Equal to Dr. Karplus’s love for unraveling medical mysteries is her love for people and their stories. Her brain has always been wired that way: As an undergraduate she majored in both biology and comparative literature. She enjoys talking with patients and learning about the things that matter to them. She’s a provider who strives to help patients feel like they have a partner on their journey.

“I want patients to feel heard and hopeful,” she says. “We’re working together on the problem. If someone has been having a lot of trouble, I want to find a means to help them feel better.”

Dr. Karplus is generally optimistic about finding relief for patients because she’s witnessed incredible growth in the number of options for them. When she started working in rheumatology, only one class of biologics—a drug that suppresses just part of the immune system—was on the market. Today she says manufacturers are developing these drugs at a “fast and furious” rate, ensuring there are many more tools available to help people live normal lives.

Pharmaceuticals are often the best way to treat the autoimmune diseases rheumatologists see, Dr. Karplus says. She always supports patients as they make lifestyle changes, such as improving their diet and exercising more. However, the truth is that some diagnoses come down to bad luck or genetics.

“People who are doing everything right shouldn’t beat themselves up that they aren’t doing enough,” she says.

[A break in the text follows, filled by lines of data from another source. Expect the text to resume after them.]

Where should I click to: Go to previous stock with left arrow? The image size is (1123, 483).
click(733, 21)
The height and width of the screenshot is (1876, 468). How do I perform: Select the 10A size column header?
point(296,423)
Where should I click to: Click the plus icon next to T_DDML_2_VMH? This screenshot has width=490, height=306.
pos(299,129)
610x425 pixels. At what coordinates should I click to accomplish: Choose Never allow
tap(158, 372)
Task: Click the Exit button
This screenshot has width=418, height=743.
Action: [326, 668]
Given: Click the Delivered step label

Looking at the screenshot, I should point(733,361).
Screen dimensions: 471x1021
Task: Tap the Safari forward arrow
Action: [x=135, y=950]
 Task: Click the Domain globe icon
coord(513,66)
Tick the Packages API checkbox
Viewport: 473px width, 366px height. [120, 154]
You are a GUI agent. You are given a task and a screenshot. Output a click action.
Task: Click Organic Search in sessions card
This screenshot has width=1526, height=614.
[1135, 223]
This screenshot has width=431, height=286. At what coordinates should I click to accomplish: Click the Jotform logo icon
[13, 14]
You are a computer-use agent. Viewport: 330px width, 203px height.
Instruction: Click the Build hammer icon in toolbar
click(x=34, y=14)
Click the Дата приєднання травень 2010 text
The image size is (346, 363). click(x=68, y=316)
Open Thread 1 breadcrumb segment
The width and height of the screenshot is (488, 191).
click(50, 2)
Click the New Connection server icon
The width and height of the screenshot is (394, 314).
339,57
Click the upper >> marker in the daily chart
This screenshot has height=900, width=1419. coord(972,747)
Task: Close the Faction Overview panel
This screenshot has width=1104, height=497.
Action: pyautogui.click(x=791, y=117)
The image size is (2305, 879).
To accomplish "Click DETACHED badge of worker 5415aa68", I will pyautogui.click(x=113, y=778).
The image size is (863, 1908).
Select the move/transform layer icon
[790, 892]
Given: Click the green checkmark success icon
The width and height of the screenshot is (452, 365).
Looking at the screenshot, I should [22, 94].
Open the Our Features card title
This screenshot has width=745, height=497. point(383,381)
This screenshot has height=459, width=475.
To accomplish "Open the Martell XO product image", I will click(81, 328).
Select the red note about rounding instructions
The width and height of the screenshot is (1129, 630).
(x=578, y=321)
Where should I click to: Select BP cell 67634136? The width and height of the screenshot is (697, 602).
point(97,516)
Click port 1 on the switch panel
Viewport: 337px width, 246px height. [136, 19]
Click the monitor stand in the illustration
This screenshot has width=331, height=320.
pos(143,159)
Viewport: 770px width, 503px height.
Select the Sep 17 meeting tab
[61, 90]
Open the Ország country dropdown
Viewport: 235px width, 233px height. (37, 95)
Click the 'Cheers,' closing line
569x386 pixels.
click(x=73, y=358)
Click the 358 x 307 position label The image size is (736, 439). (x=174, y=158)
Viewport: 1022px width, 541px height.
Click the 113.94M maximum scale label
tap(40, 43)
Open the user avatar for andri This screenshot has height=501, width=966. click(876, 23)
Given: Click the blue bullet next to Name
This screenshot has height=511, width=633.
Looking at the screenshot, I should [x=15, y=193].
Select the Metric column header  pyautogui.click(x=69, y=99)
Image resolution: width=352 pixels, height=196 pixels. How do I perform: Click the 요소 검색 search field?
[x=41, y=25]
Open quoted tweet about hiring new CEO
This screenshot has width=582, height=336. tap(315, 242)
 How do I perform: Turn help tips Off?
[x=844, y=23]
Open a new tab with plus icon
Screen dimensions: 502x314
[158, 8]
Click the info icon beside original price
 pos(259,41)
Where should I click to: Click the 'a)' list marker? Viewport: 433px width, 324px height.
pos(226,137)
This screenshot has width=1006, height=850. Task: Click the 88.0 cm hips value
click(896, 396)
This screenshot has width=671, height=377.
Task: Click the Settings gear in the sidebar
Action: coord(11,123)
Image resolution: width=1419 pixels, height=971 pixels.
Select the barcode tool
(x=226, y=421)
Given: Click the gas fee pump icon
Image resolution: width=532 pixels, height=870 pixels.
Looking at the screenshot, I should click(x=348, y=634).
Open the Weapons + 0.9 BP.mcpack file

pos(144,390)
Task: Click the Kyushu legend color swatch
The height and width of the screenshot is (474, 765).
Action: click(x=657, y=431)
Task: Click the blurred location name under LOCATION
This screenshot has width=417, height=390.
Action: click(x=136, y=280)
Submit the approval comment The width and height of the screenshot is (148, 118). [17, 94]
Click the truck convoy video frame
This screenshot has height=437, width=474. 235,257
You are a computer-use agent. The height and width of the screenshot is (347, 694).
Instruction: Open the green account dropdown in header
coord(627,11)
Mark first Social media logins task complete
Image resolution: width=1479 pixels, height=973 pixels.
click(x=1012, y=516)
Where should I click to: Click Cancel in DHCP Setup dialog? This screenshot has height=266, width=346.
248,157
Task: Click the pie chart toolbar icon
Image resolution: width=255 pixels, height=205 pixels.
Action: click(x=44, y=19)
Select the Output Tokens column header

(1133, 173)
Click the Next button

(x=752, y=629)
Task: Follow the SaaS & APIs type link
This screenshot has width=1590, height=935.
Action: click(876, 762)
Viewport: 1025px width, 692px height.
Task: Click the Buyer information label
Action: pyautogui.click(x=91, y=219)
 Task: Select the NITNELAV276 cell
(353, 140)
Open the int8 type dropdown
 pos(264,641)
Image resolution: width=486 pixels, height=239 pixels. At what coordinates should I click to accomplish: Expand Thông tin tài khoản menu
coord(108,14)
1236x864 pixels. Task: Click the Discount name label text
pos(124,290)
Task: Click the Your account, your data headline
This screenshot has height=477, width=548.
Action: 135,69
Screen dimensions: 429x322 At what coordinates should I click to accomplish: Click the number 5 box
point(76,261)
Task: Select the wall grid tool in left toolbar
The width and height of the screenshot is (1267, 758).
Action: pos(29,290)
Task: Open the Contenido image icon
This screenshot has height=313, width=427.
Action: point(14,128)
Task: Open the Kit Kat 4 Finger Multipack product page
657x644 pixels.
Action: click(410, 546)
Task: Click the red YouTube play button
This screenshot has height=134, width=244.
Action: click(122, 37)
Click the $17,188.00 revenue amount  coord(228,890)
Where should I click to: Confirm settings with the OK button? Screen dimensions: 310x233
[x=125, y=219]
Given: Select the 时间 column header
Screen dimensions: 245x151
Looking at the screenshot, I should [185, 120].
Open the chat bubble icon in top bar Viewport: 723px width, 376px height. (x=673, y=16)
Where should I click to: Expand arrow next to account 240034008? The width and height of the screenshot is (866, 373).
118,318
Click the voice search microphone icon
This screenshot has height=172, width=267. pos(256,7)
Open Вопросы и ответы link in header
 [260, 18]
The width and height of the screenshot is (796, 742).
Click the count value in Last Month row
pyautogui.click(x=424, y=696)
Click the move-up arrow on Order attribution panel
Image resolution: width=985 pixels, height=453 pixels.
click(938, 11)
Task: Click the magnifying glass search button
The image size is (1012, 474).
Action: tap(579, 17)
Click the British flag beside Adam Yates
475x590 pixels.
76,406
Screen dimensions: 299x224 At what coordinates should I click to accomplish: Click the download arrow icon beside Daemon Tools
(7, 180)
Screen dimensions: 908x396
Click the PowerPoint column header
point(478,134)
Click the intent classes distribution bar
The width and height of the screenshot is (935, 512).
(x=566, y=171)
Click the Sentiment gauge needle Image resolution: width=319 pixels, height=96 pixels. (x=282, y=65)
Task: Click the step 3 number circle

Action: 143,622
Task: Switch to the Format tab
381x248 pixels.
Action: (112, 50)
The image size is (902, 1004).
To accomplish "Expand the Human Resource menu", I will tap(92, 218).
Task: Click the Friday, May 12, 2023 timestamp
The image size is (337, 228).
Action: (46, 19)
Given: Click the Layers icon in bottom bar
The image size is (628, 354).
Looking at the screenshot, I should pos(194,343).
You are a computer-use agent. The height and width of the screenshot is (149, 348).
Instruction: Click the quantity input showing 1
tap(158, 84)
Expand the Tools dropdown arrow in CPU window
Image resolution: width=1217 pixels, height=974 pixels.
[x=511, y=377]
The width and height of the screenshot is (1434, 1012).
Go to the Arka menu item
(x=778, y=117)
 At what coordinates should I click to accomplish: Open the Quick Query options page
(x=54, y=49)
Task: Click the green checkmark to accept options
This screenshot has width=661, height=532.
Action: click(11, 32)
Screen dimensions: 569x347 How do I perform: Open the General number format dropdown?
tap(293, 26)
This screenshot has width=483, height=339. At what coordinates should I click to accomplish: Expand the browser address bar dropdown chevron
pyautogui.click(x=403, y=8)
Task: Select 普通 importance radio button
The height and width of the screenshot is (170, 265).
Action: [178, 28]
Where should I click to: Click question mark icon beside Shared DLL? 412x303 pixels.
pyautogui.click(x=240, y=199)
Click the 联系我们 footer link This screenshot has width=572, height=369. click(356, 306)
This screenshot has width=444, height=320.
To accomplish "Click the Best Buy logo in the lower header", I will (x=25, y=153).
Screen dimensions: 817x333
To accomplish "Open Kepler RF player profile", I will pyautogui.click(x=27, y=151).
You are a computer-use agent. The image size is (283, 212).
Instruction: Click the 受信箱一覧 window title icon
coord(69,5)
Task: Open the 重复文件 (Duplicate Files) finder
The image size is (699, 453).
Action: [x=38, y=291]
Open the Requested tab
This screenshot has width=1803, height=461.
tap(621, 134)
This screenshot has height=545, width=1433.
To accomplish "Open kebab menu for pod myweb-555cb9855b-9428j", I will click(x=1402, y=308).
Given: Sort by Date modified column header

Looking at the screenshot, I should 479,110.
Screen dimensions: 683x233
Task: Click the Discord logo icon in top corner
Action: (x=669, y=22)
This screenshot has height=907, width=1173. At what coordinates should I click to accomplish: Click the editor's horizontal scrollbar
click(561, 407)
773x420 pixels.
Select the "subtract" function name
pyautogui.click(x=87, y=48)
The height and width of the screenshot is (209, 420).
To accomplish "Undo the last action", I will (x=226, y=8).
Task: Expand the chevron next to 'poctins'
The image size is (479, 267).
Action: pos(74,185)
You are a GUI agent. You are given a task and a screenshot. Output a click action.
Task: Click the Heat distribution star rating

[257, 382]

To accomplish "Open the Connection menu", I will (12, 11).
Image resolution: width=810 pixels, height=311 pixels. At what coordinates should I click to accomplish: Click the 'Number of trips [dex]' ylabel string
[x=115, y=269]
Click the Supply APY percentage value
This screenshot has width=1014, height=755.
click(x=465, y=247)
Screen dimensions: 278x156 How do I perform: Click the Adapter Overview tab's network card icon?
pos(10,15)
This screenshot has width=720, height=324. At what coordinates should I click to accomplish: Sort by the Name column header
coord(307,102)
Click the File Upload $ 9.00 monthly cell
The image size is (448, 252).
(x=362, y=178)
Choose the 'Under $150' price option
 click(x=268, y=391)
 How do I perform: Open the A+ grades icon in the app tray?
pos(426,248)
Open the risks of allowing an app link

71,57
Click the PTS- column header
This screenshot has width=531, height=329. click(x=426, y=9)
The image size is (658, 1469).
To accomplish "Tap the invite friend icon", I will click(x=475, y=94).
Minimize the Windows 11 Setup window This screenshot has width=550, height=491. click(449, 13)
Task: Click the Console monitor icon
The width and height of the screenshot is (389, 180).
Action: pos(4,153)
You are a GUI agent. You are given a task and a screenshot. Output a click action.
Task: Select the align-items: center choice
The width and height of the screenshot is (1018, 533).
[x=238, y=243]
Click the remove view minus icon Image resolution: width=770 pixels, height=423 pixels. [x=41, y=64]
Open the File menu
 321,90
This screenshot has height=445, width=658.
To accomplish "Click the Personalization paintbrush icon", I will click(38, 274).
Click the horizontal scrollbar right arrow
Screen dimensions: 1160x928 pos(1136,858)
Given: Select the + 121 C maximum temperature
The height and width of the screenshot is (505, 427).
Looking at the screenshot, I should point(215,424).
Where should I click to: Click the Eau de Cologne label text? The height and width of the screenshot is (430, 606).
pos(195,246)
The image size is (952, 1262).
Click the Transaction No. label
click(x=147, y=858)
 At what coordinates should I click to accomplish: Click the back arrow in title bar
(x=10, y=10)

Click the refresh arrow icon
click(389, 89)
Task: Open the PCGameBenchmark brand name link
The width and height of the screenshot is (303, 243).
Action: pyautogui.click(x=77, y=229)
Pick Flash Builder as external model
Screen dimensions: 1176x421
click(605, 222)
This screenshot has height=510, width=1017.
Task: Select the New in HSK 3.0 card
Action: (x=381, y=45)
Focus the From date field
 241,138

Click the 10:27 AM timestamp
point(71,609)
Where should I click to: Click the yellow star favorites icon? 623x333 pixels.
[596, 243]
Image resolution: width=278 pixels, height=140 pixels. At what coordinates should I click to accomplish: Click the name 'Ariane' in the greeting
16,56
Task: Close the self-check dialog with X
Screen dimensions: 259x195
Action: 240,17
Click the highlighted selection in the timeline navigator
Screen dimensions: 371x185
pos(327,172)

One of the messages she shares with her patients all the time is that diseases like rheumatoid arthritis have health impacts and can shorten a person’s lifespan if left untreated. While medications have risks, not treating or undertreating a disease do too. Part of the art and science behind rheumatology is understanding new and existing drug options, how they work together, and which ones to try in what order.

But while medications are often the solution, Dr. Karplus, as well as her colleagues, are careful to use them with restraint. They read studies on efficacy and safety and ensure patients keep up on laboratory monitoring.

“Most rheumatologists are a fairly compulsive bunch,” she says. “By nature we are cautious and like to cross all the t’s to make sure the medicines are as safe as possible.”

While patients and medicines occupy most of her weekdays, Dr. Karplus has been giving her all to her newest hobby on the weekends. She recently purchased land in Washougal and has been growing her farm. Four dogs, three cats, two bunnies, three sheep, 10 chickens, a duck, and two horses call the place home.

“Since we have 5 acres I feel like it should be used,” she says.

Dr. Karplus has been showing horses during the summer for the last 10 years, competing in “eventing”—a combination of dressage, stadium jumping, and cross-country jumping. However, the sheep are a new adventure. True to Dr. Karplus’s nature of never doing anything halfway, she’s planning on learning how to shear them herself when their wool has grown in.

Aside from keeping the farm going, she and her daughter enjoy traveling together. Dr. Karplus grew up partly in Paris and speaks fluent French and English, and knows some German and Spanish. They visit France frequently, but also explore other parts of Europe, South America, Southeast Asia, and Israel.

One day she hopes to be able to go back to school and earn a master’s degree in creative writing—she already has a program picked out—and write a book.

“But it turns out medicine takes up a lot of time and energy,” Dr. Karplus says.

So she’s biding her time until she can give it her best—like she does everything else in her life.